AUSTIN, Texas — The Texas Department of State Health Services has announced the state will start accepting new patients with hematite cysts.
The announcement comes just days after a similar announcement by the University of Texas at Austin, which has received more than 30,000 cases of hematites since September.
Both hospitals are currently operating under the assumption that patients with these infections will require a transfusion or have to be hospitalized.
The new patient pool will be based on the following criteria:•The patient has had a hematitic cyst or a recent history of hematuria.•The hematitism or infection is severe, and the patient is unable to safely be discharged from the hospital.•There are no contraindications for receiving antibiotics, and no other medications are required.
“This announcement represents the first step in our ongoing effort to make Texas the safest state in the nation to receive and use antibiotics,” Gov.

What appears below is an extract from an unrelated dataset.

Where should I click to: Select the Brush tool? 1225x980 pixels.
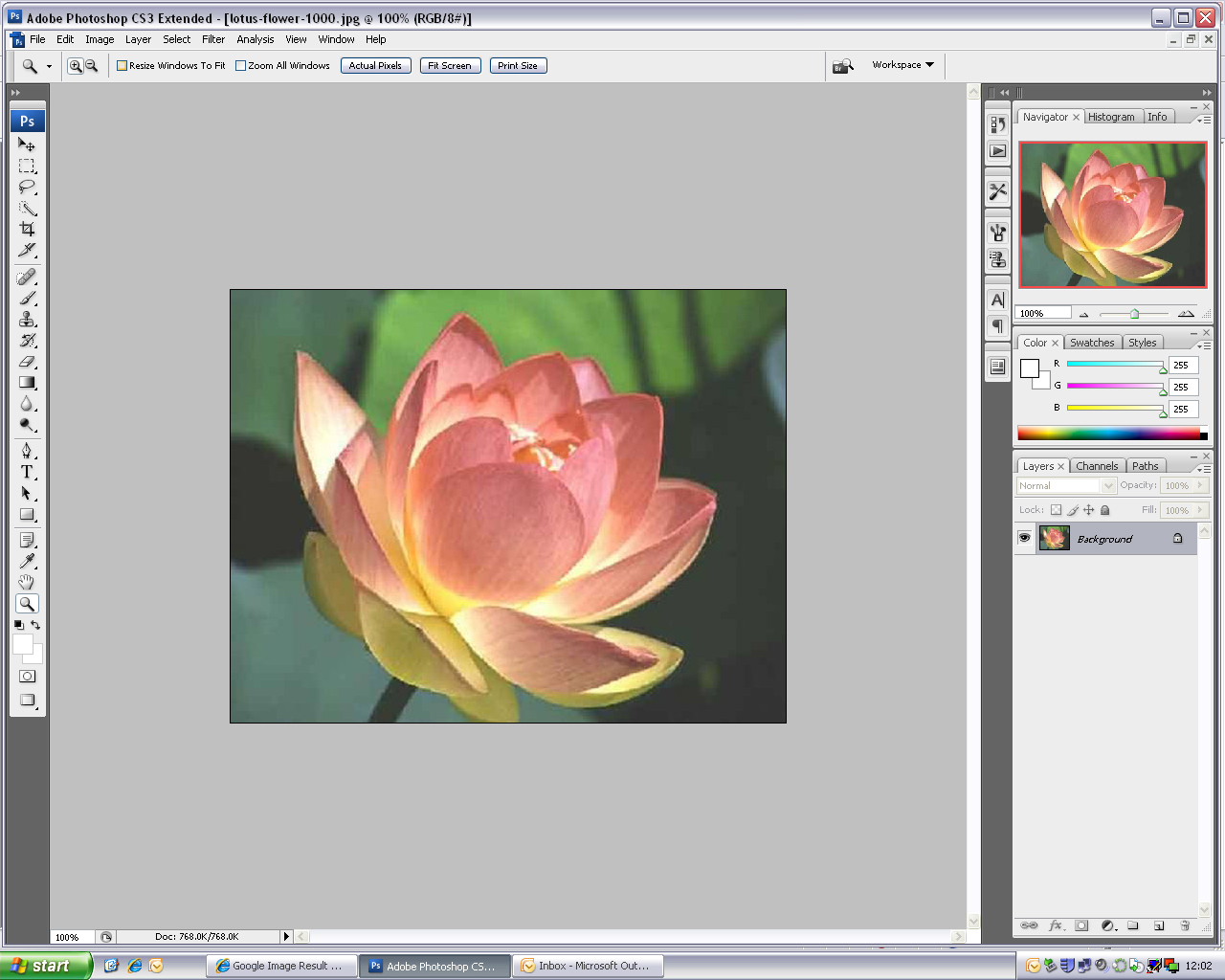pos(27,298)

Greg Abbott said in a statement.
“This is a tremendous step toward making our state the leader in combating this disease, which is a global epidemic that has killed thousands of Americans and millions of other people worldwide.”
Read more about the hematitites:Texas is among the states where the number of hemitites has quadrupled over the past decade.

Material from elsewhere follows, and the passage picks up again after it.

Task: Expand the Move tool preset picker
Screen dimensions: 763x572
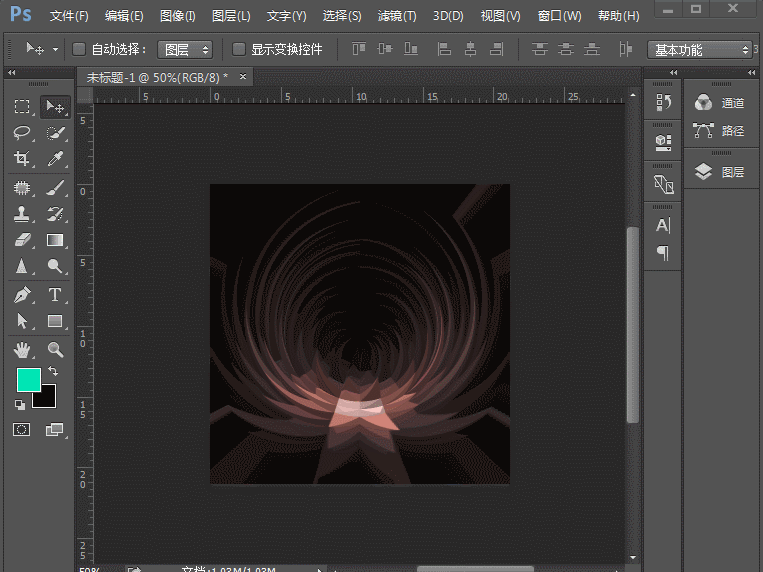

In 2016, Texas had about 30,700 hemitite cystic cases, according to the Centers for Disease Control and Prevention.
In 2019, the state had more than 1.4 million.
Hematites are bacteria that are formed when an immune system destroys or dies.
Hematites cause the cells to become red and have an orange-brown appearance.
Patients who have hemitits typically have anemia, which can be caused by a lack of iron, or a genetic predisposition to develop hematurias.
Texas has received nearly 300,000 treatment requests for hemititites since the beginning of the year.